Sponsored By

Food hall is a world-class dining amenity led by DMK Restaurants

Housed in a former mall, Assembly in Arlington, Va.’s Rosslyn City Center brims with an array of exclusive concepts from hospitality firm DMK Restaurants.

Mike Buzalka, Executive Features Editor

June 29, 2022

8 Min Read
RestaurantHospitality logo in a gray background | RestaurantHospitality

How do you get them back to the office after they’ve seen what remote work is like? That’s the challenge facing many companies in the wake of the COVID pandemic’s forced mass experiment with work-from home and the subsequent seller’s market for talent, which tends to defang my-way-or-the-highway back-to-the-office mandates (though perhaps not for long…).

One strategy with some promise is to make the office a more enjoyable environment that employees want—rather than are forced—to come to, and onsite dining services plays a prominent role in that as stress reducer, collaboration encourager, social hub and all-around dispenser of culinary delights.

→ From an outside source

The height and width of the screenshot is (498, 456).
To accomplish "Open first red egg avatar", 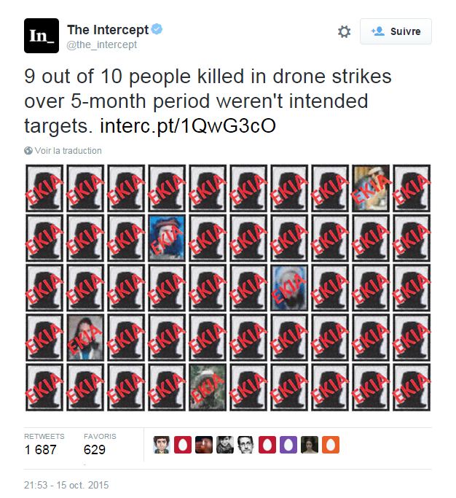I will click(x=183, y=445).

That perfectly describes Assembly, a 30,000-square-foot food hall in the Rosslyn City Center in Arlington, Va. that incorporates restaurant concepts from high-end hospitality firm DMK Restaurants. Located above a busy Washington Metro station in a retail/office complex completely renovated by management firm American Real Estate Partners (AREP), Assembly serves the employees and guests of the Rosslyn Center’s tenants, as well as walk-in traffic, with seven distinct restaurant concepts and four bars all uniquely created for the venue by DMK and offering cuisine choices and refreshment options from early morning pick-me-ups to evening ease-me-downs. For a photo tour of Assembly and some of its menu offerings, go here.

Streamlined ordering

With a mix of lounges, dining rooms, worktables, private rooms and a massive outdoor terrace as seating options, there are a host of choices for working alone, collaborating, sharing meals and socializing. Plus, with a single mobile ordering system incorporating all the concepts, groups can mix and match food and drink orders that are then brought to their tables.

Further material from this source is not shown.